>>>

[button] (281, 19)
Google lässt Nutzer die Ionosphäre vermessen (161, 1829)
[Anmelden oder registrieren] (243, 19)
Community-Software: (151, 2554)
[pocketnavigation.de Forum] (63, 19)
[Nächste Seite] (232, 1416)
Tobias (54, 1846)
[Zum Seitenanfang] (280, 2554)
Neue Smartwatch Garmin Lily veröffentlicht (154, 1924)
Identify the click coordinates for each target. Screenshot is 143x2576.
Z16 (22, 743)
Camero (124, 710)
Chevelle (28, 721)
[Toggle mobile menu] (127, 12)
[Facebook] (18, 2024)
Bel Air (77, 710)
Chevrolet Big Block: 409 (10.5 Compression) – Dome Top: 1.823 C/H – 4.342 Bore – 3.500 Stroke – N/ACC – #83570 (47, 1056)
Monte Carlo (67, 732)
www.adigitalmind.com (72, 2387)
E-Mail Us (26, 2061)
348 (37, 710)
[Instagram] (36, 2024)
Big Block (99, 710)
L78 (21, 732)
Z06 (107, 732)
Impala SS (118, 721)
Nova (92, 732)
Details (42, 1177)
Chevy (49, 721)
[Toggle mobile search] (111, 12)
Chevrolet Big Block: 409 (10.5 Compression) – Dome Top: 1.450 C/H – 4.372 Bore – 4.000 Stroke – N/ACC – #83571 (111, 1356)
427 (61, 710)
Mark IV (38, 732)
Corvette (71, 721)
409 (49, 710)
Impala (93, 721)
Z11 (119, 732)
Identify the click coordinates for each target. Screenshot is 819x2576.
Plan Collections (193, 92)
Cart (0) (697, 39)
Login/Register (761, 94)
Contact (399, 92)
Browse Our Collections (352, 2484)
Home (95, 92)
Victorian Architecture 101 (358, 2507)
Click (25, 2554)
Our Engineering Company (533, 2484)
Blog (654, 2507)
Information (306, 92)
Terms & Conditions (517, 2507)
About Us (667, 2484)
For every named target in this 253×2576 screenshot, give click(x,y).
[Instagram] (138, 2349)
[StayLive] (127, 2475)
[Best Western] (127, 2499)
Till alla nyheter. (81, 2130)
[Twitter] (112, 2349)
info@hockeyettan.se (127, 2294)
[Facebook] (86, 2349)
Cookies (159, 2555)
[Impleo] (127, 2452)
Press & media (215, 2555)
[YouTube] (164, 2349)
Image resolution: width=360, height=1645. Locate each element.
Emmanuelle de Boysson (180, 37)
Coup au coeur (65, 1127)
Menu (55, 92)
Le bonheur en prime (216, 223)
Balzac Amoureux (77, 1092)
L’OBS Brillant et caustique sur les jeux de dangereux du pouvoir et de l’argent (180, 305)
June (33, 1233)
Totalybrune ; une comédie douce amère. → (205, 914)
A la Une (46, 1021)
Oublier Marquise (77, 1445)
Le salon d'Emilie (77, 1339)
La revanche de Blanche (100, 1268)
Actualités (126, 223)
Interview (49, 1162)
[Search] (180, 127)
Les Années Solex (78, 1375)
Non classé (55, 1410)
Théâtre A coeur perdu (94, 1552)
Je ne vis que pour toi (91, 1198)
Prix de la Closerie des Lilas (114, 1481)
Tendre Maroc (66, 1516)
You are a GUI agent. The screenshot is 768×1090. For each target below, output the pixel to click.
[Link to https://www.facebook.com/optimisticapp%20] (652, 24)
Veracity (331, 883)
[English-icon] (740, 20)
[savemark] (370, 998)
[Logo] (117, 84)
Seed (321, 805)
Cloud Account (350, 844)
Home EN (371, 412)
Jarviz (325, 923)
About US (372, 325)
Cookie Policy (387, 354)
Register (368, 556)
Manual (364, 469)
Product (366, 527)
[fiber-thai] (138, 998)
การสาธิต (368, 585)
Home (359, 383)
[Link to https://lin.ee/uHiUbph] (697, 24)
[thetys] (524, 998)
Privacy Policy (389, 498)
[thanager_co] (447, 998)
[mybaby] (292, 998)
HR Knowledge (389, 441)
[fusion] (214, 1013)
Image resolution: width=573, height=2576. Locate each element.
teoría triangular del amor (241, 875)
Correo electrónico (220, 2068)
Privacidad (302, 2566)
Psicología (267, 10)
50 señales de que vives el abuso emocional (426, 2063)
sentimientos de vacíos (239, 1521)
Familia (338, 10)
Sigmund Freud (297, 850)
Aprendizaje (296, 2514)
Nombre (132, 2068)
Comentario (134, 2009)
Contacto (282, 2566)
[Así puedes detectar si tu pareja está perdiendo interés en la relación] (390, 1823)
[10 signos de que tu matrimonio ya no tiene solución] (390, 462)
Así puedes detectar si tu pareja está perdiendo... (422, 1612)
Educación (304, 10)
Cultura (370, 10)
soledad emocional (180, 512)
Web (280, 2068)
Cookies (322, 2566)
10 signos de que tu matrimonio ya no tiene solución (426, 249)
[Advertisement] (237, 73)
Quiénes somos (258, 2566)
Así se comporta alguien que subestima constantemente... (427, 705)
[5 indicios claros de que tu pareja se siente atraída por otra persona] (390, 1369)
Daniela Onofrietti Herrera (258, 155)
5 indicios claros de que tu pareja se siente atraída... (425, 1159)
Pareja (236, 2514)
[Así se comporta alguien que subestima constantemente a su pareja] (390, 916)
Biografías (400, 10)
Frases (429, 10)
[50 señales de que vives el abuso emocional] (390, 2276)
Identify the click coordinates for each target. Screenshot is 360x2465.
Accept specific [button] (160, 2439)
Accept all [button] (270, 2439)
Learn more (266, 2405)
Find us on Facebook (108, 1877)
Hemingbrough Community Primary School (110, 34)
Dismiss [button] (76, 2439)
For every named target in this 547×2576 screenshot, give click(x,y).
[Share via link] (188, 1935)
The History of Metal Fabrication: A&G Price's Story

<<<

WHAT THIS TASK INVOLVES -
In the listing above, locate the line containing "Information (306, 92)" and the line containing "Press & media (215, 2555)". Transcribe those two lines and everything between them, exactly as written.

PROBLEM SOLUTION -
Information (306, 92)
Terms & Conditions (517, 2507)
About Us (667, 2484)
For every named target in this 253×2576 screenshot, give click(x,y).
[Instagram] (138, 2349)
[StayLive] (127, 2475)
[Best Western] (127, 2499)
Till alla nyheter. (81, 2130)
[Twitter] (112, 2349)
info@hockeyettan.se (127, 2294)
[Facebook] (86, 2349)
Cookies (159, 2555)
[Impleo] (127, 2452)
Press & media (215, 2555)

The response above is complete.